=== RECORD EXCERPTS ===
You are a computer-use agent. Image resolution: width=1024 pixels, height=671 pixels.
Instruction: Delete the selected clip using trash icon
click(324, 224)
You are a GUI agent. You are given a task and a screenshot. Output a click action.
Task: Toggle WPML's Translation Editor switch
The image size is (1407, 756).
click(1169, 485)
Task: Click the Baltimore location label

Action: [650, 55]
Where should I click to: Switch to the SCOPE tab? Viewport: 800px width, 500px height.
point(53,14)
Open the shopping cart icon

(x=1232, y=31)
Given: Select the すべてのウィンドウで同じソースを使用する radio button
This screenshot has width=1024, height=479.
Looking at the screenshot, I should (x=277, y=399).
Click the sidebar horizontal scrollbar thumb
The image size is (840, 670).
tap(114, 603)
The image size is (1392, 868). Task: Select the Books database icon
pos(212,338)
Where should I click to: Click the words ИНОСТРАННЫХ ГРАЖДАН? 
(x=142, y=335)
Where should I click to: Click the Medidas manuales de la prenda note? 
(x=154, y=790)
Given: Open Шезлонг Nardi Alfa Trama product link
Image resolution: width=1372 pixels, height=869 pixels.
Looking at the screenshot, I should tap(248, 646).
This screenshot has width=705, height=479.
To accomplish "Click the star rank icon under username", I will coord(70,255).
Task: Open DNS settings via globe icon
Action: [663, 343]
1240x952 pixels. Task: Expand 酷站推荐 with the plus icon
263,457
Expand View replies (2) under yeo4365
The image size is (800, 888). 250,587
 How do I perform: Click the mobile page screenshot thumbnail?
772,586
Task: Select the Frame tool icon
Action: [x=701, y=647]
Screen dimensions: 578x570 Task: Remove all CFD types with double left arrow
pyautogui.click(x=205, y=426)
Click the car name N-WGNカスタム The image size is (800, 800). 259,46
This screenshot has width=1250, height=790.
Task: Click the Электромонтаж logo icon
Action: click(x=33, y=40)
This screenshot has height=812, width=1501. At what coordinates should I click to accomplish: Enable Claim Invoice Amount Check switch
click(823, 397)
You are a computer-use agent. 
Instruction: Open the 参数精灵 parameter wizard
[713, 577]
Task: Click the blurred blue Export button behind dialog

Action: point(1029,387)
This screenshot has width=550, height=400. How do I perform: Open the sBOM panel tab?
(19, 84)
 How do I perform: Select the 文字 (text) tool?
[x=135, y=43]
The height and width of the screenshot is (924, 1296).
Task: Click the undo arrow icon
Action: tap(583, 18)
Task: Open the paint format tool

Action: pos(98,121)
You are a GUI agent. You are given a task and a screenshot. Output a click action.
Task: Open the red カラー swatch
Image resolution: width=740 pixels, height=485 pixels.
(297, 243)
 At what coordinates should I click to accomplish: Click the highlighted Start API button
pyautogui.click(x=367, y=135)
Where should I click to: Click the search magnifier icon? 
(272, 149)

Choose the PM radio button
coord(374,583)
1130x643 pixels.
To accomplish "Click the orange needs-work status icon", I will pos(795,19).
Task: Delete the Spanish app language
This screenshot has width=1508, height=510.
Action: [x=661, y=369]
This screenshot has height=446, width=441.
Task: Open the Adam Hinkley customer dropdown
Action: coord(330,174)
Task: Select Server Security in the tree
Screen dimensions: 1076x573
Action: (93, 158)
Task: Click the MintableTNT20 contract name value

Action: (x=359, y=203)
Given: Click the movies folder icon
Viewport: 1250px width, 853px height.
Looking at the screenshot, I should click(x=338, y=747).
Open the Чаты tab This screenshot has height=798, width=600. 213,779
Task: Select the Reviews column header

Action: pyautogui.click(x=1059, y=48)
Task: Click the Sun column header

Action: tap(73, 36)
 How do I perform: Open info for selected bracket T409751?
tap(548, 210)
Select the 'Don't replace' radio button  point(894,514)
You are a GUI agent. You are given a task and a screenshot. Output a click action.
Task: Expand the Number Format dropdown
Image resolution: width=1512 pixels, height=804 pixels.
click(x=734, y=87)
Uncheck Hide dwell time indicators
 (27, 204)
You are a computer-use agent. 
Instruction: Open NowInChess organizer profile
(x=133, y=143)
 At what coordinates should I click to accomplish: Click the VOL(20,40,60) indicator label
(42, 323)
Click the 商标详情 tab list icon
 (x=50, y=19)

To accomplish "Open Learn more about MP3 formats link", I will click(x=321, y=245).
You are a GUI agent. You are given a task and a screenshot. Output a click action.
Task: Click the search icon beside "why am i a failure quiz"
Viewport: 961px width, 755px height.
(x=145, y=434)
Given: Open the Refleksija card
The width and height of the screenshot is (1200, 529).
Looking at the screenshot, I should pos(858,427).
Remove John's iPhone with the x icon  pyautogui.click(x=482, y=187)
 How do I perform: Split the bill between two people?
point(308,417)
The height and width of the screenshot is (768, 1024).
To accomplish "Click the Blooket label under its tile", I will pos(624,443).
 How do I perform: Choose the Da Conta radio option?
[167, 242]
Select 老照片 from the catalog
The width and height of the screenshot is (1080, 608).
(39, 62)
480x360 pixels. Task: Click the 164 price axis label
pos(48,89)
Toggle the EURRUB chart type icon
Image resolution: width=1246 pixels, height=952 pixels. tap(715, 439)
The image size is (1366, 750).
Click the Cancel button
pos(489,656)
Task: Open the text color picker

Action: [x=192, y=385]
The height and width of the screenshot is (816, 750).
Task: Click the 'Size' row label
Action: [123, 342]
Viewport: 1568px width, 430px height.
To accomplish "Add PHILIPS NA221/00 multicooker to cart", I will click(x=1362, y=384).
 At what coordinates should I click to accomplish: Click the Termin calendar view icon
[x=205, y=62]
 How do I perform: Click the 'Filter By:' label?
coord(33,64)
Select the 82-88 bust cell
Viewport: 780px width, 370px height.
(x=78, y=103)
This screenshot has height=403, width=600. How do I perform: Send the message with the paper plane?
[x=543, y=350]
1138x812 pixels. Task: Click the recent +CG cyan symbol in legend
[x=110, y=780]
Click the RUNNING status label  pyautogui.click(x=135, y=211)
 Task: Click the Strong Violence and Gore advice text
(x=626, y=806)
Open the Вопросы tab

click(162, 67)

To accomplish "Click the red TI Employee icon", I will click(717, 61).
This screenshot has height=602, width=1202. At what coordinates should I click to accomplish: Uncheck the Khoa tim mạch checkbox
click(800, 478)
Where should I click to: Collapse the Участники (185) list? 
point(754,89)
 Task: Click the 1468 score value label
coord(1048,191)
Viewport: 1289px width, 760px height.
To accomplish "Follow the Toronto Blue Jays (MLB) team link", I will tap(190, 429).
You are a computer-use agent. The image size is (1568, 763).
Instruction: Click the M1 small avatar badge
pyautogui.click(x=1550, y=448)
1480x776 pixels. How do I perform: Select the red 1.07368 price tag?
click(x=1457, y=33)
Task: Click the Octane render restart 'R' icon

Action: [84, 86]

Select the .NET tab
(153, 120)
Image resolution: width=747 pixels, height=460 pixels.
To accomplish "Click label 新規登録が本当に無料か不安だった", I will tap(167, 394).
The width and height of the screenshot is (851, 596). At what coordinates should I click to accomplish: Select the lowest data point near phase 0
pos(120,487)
===
All of the data must be written out again, exactly as it stands.

You are a computer-use agent. Image resolution: width=1024 pixels, height=671 pixels.
Instruction: Delete the selected clip using trash icon
click(324, 224)
You are a GUI agent. You are given a task and a screenshot. Output a click action.
Task: Toggle WPML's Translation Editor switch
The image size is (1407, 756).
click(1169, 485)
Task: Click the Baltimore location label

Action: [650, 55]
Where should I click to: Switch to the SCOPE tab? Viewport: 800px width, 500px height.
point(53,14)
Open the shopping cart icon

(x=1232, y=31)
Given: Select the すべてのウィンドウで同じソースを使用する radio button
This screenshot has width=1024, height=479.
Looking at the screenshot, I should (x=277, y=399).
Click the sidebar horizontal scrollbar thumb
The image size is (840, 670).
tap(114, 603)
The image size is (1392, 868). Task: Select the Books database icon
pos(212,338)
Where should I click to: Click the words ИНОСТРАННЫХ ГРАЖДАН? 
(x=142, y=335)
Where should I click to: Click the Medidas manuales de la prenda note? 
(x=154, y=790)
Given: Open Шезлонг Nardi Alfa Trama product link
Image resolution: width=1372 pixels, height=869 pixels.
Looking at the screenshot, I should tap(248, 646).
This screenshot has width=705, height=479.
To accomplish "Click the star rank icon under username", I will coord(70,255).
Task: Open DNS settings via globe icon
Action: [663, 343]
1240x952 pixels. Task: Expand 酷站推荐 with the plus icon
263,457
Expand View replies (2) under yeo4365
The image size is (800, 888). 250,587
 How do I perform: Click the mobile page screenshot thumbnail?
772,586
Task: Select the Frame tool icon
Action: [x=701, y=647]
Screen dimensions: 578x570 Task: Remove all CFD types with double left arrow
pyautogui.click(x=205, y=426)
Click the car name N-WGNカスタム The image size is (800, 800). 259,46
This screenshot has width=1250, height=790.
Task: Click the Электромонтаж logo icon
Action: click(x=33, y=40)
This screenshot has height=812, width=1501. At what coordinates should I click to accomplish: Enable Claim Invoice Amount Check switch
click(823, 397)
You are a computer-use agent. 
Instruction: Open the 参数精灵 parameter wizard
[713, 577]
Task: Click the blurred blue Export button behind dialog

Action: point(1029,387)
This screenshot has width=550, height=400. How do I perform: Open the sBOM panel tab?
(19, 84)
 How do I perform: Select the 文字 (text) tool?
[x=135, y=43]
The height and width of the screenshot is (924, 1296).
Task: Click the undo arrow icon
Action: tap(583, 18)
Task: Open the paint format tool

Action: pos(98,121)
You are a GUI agent. You are given a task and a screenshot. Output a click action.
Task: Open the red カラー swatch
Image resolution: width=740 pixels, height=485 pixels.
(297, 243)
 At what coordinates should I click to accomplish: Click the highlighted Start API button
pyautogui.click(x=367, y=135)
Where should I click to: Click the search magnifier icon? 
(272, 149)

Choose the PM radio button
coord(374,583)
1130x643 pixels.
To accomplish "Click the orange needs-work status icon", I will pos(795,19).
Task: Delete the Spanish app language
This screenshot has width=1508, height=510.
Action: [x=661, y=369]
This screenshot has height=446, width=441.
Task: Open the Adam Hinkley customer dropdown
Action: coord(330,174)
Task: Select Server Security in the tree
Screen dimensions: 1076x573
Action: (93, 158)
Task: Click the MintableTNT20 contract name value

Action: (x=359, y=203)
Given: Click the movies folder icon
Viewport: 1250px width, 853px height.
Looking at the screenshot, I should click(x=338, y=747).
Open the Чаты tab This screenshot has height=798, width=600. 213,779
Task: Select the Reviews column header

Action: pyautogui.click(x=1059, y=48)
Task: Click the Sun column header

Action: tap(73, 36)
 How do I perform: Open info for selected bracket T409751?
tap(548, 210)
Select the 'Don't replace' radio button  point(894,514)
You are a GUI agent. You are given a task and a screenshot. Output a click action.
Task: Expand the Number Format dropdown
Image resolution: width=1512 pixels, height=804 pixels.
click(x=734, y=87)
Uncheck Hide dwell time indicators
 (27, 204)
You are a computer-use agent. 
Instruction: Open NowInChess organizer profile
(x=133, y=143)
 At what coordinates should I click to accomplish: Click the VOL(20,40,60) indicator label
(42, 323)
Click the 商标详情 tab list icon
 (x=50, y=19)

To accomplish "Open Learn more about MP3 formats link", I will click(x=321, y=245).
You are a GUI agent. You are given a task and a screenshot. Output a click action.
Task: Click the search icon beside "why am i a failure quiz"
Viewport: 961px width, 755px height.
(x=145, y=434)
Given: Open the Refleksija card
The width and height of the screenshot is (1200, 529).
Looking at the screenshot, I should pos(858,427).
Remove John's iPhone with the x icon  pyautogui.click(x=482, y=187)
 How do I perform: Split the bill between two people?
point(308,417)
The height and width of the screenshot is (768, 1024).
To accomplish "Click the Blooket label under its tile", I will pos(624,443).
 How do I perform: Choose the Da Conta radio option?
[167, 242]
Select 老照片 from the catalog
The width and height of the screenshot is (1080, 608).
(39, 62)
480x360 pixels. Task: Click the 164 price axis label
pos(48,89)
Toggle the EURRUB chart type icon
Image resolution: width=1246 pixels, height=952 pixels. tap(715, 439)
The image size is (1366, 750).
Click the Cancel button
pos(489,656)
Task: Open the text color picker

Action: [x=192, y=385]
The height and width of the screenshot is (816, 750).
Task: Click the 'Size' row label
Action: [123, 342]
Viewport: 1568px width, 430px height.
To accomplish "Add PHILIPS NA221/00 multicooker to cart", I will click(x=1362, y=384).
 At what coordinates should I click to accomplish: Click the Termin calendar view icon
[x=205, y=62]
 How do I perform: Click the 'Filter By:' label?
coord(33,64)
Select the 82-88 bust cell
Viewport: 780px width, 370px height.
(x=78, y=103)
This screenshot has height=403, width=600. How do I perform: Send the message with the paper plane?
[x=543, y=350]
1138x812 pixels. Task: Click the recent +CG cyan symbol in legend
[x=110, y=780]
Click the RUNNING status label  pyautogui.click(x=135, y=211)
 Task: Click the Strong Violence and Gore advice text
(x=626, y=806)
Open the Вопросы tab

click(162, 67)

To accomplish "Click the red TI Employee icon", I will click(717, 61).
This screenshot has height=602, width=1202. At what coordinates should I click to accomplish: Uncheck the Khoa tim mạch checkbox
click(800, 478)
Where should I click to: Collapse the Участники (185) list? 
point(754,89)
 Task: Click the 1468 score value label
coord(1048,191)
Viewport: 1289px width, 760px height.
To accomplish "Follow the Toronto Blue Jays (MLB) team link", I will tap(190, 429).
You are a computer-use agent. The image size is (1568, 763).
Instruction: Click the M1 small avatar badge
pyautogui.click(x=1550, y=448)
1480x776 pixels. How do I perform: Select the red 1.07368 price tag?
click(x=1457, y=33)
Task: Click the Octane render restart 'R' icon

Action: [84, 86]

Select the .NET tab
(153, 120)
Image resolution: width=747 pixels, height=460 pixels.
To accomplish "Click label 新規登録が本当に無料か不安だった", I will tap(167, 394).
The width and height of the screenshot is (851, 596). At what coordinates should I click to accomplish: Select the lowest data point near phase 0
pos(120,487)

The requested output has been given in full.